This week it's deja vu all over again, as that sage Yogi Berra once said. During the Bush administration it seemed like not a week went by without some hair-raising revelation about the laws defied and rules broken in The War on Terror. Back then, that war was much more in the public eye, with our cowboy-in-chief promising to "smoke 'em out of their caves" and to get Osama bin Laden "dead or alive." We heard about "extraordinary rendition," secret prisons, mysterious flights, and illegal wiretapping. The current president has taken a much less macho stance, and has avoided invading other countries, but it is becoming more and more clear that he too prefers to operate in a legal gray area.
Our nation has been sending drones around the world to commit targeted assassinations, including against American citizens. This week we are now learning of the Obama team's rather fuzzy definition of what an "imminent threat" means, and what justifies these deadly strikes to begin with.
This is not how it was supposed to happen. When campaigning for the presidency, Obama promised transparency, an end to Guantanamo, and for America to behave like a responsible world citizen. He does deserve credit for putting an end to the Bush torture policies, but by and large, he has continued to prosecute the War on Terror with methods reminiscent of the Bush years. Our government has been ruthlessly violent with members of terror groups, engaging in a direct strategy of killing off anyone who might potentially be a threat. This approach has the advantage of flying under the radar (unlike the invasion of Iraq), which means that most people in this country don't seem to know or care much about it. The hit on bin Laden, one of the few operations to get some attention, might be the most popular decision of Obama's presidency.

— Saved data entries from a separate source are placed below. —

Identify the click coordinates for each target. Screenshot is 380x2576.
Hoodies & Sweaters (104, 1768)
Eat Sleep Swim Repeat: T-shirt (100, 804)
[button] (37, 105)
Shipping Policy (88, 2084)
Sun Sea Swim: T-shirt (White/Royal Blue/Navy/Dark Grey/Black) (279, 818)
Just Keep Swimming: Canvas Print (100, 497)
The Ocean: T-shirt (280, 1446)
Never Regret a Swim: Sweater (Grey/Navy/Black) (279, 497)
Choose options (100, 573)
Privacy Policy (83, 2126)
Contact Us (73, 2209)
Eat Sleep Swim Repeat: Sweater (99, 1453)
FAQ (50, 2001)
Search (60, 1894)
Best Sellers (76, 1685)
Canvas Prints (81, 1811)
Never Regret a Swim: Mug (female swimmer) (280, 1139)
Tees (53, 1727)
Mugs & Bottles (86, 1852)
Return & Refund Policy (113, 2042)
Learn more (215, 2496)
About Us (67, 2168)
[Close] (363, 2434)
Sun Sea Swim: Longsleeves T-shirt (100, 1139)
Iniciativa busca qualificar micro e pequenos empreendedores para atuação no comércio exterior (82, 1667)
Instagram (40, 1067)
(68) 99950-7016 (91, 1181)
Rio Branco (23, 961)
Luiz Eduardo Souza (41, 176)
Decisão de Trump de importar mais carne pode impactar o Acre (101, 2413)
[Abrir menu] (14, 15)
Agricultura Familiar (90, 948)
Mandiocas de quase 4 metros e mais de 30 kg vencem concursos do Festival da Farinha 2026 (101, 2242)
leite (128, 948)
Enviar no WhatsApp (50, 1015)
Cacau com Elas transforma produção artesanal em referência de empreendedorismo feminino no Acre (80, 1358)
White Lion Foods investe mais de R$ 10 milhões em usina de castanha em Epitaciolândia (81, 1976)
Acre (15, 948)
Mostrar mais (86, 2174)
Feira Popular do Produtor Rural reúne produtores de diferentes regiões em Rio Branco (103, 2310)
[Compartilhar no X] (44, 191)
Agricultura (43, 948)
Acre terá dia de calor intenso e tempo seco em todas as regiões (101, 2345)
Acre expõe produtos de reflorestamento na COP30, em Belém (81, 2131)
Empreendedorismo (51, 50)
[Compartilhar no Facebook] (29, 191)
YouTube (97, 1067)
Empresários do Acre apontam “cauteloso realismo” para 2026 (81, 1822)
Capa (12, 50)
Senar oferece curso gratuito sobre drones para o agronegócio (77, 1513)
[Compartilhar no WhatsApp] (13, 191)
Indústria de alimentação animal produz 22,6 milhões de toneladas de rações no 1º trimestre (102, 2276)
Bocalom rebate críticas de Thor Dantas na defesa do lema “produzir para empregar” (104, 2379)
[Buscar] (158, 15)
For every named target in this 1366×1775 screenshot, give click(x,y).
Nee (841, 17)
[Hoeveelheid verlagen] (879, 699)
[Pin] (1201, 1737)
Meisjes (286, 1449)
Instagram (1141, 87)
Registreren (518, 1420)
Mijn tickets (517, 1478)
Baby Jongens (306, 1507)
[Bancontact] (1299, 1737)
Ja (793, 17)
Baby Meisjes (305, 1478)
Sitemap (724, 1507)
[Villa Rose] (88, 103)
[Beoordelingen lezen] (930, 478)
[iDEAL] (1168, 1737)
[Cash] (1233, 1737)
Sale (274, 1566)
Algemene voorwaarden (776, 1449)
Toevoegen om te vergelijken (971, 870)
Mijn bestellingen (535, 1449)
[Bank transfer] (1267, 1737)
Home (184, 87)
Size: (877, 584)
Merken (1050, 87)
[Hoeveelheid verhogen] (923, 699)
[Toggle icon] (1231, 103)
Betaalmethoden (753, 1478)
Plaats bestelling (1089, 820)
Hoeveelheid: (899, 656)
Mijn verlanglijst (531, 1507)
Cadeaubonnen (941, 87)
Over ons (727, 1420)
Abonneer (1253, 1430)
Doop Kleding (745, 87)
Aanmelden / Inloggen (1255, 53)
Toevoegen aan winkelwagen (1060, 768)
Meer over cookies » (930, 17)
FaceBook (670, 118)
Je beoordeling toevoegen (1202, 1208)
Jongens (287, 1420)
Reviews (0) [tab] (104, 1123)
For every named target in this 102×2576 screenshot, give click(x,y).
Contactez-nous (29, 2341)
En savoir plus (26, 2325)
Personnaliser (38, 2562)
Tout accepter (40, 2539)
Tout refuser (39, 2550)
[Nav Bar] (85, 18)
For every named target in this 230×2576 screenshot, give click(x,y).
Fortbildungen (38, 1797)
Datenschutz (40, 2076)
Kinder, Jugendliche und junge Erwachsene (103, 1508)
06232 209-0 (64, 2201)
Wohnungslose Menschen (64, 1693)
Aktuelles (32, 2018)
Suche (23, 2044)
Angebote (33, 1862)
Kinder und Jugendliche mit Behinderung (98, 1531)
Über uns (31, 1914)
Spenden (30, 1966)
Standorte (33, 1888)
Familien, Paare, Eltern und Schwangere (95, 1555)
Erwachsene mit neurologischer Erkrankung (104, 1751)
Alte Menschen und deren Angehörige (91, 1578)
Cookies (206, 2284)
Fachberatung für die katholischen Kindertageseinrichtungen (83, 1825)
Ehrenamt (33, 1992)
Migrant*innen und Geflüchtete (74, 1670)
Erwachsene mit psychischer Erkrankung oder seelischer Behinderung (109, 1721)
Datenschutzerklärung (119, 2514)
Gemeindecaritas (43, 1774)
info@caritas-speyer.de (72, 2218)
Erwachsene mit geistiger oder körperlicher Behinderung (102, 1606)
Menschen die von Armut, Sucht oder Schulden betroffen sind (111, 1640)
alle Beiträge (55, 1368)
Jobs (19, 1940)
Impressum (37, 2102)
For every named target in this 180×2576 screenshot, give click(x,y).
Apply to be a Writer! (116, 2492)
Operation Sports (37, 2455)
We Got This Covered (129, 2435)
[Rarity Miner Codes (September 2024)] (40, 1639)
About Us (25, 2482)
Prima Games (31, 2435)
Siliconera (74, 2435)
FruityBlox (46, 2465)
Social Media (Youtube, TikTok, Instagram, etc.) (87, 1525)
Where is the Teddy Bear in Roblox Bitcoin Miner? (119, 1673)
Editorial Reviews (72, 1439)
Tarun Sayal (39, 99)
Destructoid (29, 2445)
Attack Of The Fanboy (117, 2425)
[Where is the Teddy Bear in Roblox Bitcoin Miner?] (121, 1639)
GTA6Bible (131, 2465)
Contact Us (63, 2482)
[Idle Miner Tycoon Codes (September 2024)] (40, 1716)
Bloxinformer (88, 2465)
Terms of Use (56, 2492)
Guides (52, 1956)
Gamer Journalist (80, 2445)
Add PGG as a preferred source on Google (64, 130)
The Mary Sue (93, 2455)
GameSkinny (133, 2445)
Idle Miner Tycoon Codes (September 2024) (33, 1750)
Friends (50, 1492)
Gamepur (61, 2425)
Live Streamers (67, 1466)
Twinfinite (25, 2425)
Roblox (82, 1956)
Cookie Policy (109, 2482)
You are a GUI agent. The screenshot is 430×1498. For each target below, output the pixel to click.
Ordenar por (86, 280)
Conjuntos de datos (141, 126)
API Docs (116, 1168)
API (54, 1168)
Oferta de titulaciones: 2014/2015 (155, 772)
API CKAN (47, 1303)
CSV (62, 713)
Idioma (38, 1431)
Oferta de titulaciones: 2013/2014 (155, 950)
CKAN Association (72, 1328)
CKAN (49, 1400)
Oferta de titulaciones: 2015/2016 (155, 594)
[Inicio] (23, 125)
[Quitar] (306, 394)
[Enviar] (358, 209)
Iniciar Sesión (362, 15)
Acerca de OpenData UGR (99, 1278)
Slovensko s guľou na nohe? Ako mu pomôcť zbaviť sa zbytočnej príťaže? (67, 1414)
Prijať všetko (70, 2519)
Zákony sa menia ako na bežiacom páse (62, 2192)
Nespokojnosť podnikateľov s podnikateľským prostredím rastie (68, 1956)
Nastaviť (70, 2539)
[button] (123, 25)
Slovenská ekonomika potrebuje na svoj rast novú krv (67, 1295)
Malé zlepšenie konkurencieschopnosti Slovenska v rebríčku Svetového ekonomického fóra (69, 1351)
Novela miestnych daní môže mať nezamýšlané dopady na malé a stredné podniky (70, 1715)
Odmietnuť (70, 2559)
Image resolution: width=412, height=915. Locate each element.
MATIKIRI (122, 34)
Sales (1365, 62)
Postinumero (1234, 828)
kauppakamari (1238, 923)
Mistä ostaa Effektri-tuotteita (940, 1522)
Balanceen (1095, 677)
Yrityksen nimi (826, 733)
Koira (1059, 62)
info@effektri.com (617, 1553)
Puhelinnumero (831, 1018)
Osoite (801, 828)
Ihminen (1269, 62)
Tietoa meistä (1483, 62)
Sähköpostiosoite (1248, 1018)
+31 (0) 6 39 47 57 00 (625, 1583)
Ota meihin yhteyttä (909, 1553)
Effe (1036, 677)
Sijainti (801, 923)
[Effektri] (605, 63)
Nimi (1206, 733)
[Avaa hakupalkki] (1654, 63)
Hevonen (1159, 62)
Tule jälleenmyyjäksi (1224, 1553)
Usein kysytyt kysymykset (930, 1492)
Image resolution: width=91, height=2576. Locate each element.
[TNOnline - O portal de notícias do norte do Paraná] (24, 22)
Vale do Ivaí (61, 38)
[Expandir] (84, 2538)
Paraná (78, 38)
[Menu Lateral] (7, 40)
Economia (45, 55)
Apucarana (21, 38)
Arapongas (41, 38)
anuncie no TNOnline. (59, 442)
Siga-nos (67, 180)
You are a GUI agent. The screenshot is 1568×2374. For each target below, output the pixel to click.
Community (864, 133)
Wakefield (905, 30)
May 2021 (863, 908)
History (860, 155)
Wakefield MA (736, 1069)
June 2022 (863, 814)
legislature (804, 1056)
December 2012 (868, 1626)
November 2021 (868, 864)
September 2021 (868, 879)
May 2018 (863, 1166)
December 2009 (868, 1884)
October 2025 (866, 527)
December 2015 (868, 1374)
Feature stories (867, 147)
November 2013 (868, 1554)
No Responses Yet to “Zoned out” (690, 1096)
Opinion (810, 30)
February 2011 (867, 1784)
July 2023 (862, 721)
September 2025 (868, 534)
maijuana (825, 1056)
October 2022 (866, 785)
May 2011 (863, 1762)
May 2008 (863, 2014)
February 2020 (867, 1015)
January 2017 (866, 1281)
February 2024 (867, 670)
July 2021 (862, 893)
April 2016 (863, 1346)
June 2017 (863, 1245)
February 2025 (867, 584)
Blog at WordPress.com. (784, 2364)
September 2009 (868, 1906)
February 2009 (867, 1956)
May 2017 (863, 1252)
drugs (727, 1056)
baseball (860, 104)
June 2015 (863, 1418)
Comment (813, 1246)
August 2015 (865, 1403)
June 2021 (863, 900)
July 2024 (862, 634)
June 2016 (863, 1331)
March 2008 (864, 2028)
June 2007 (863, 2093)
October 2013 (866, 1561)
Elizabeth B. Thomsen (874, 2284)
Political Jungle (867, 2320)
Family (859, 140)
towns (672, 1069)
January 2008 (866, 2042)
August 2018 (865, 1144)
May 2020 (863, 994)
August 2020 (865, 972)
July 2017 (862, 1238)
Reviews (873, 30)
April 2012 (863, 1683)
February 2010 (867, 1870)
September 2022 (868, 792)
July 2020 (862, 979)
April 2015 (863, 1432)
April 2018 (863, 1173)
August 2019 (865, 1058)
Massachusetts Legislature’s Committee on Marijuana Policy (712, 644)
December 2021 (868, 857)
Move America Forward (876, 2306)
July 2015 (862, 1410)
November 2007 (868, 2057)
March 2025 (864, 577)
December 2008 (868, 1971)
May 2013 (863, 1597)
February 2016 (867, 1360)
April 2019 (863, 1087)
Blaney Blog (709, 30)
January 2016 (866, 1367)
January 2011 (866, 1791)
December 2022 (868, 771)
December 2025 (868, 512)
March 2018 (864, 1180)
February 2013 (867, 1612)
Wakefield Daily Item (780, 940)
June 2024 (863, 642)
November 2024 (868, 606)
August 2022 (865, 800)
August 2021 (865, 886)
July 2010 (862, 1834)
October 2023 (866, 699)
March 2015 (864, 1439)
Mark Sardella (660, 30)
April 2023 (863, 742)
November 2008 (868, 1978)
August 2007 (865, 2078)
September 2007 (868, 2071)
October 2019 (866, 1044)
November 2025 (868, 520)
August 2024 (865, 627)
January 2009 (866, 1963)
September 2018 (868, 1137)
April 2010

It should not surprise us that this former constitutional law professor who won a Nobel peace prize soon after being elected president would be using drones to rain death and destruction around the globe. There are forces in the world that control all of us, including the president. Even the most conscientious president must grapple with the unavoidable fact that America is an empire. Empires, by their nature, seek to maintain their power, influence and reach, and will do all kinds of nasty things to make sure that happens, often in secret. (This scene from The Spy Who Came in From the Cold pretty much sums up that hard reality.)
I do not think that even a president is able to change that basic fact of political life, and that shift would only occur if the public definitively decided that they were tired of the complications arising from America's imperial obligations. I don't see that happening. Like other former hegemons, America won't cease being an empire until after some kind of calamity forces the issue. As much as I hate the crimes that America's imperial status demands, I fear the cataclysm that would end that status even more. My only hope is that this nation can find some way to hang up its imperial crown in a new and more peaceful fashion, but I doubt that's possible.